• [TASK STATEMENT] Set down every entry word for word. Omit the pictures.

⟨

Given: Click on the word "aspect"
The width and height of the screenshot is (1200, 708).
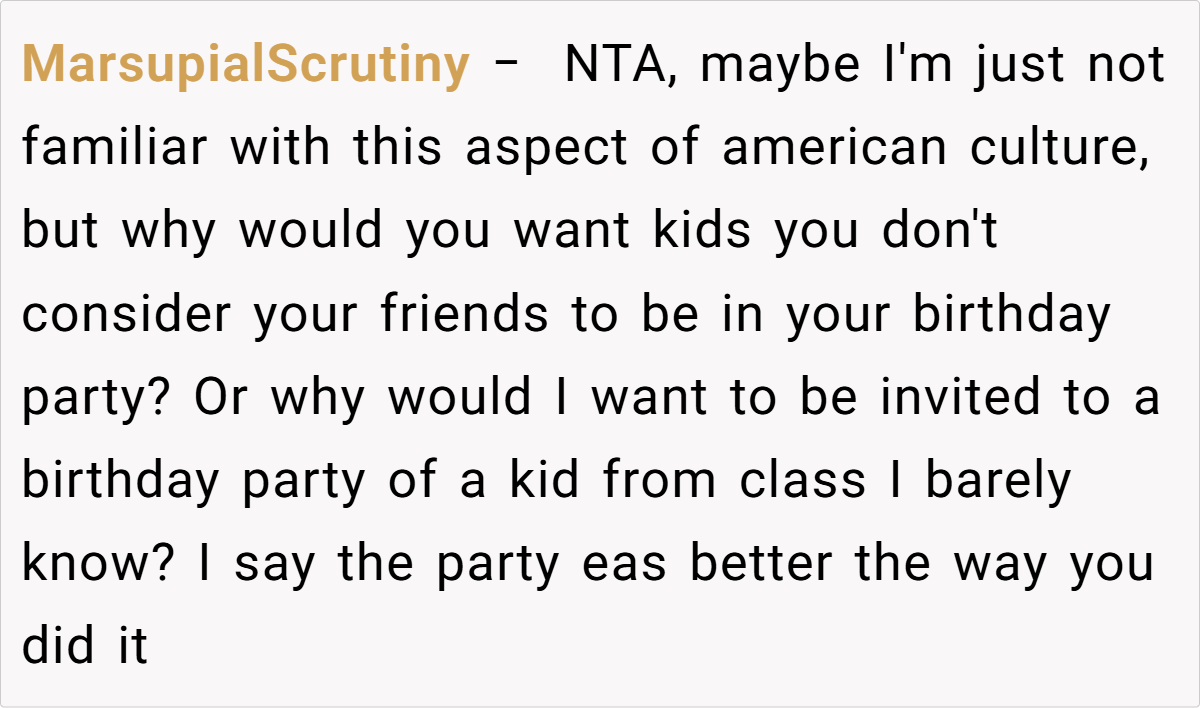Looking at the screenshot, I should 546,148.
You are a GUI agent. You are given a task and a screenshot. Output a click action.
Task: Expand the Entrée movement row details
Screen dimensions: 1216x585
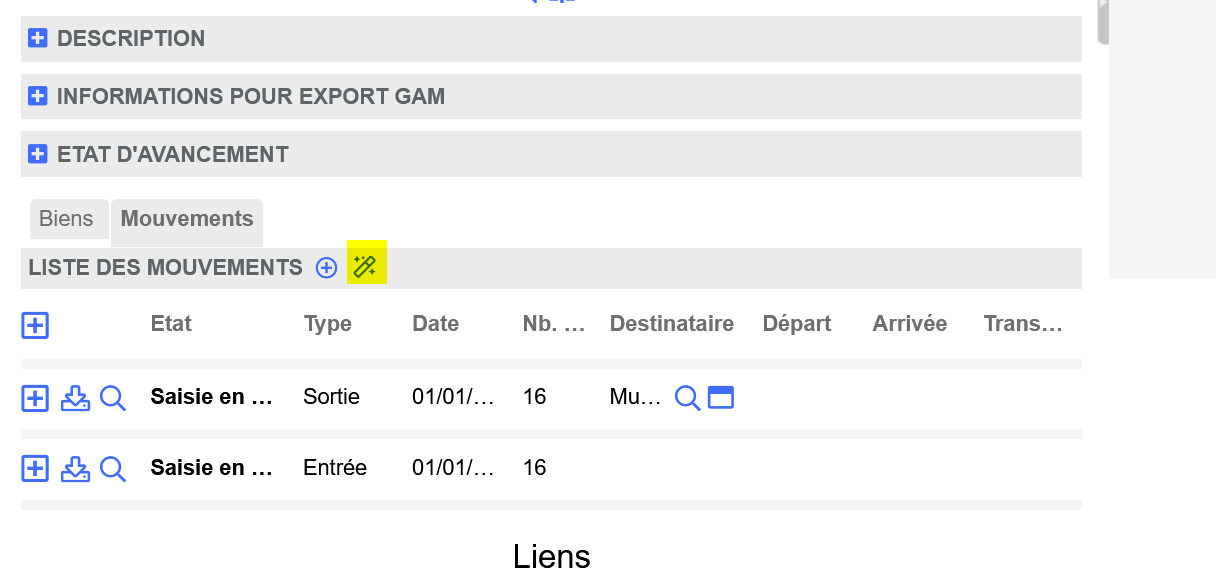tap(35, 468)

⟩

• [SOLUTION BELOW]
Given: Click on the word "aspect"
The width and height of the screenshot is (1200, 708).
Looking at the screenshot, I should 546,148.
You are a GUI agent. You are given a task and a screenshot. Output a click action.
Task: Expand the Entrée movement row details
Screen dimensions: 1216x585
tap(35, 468)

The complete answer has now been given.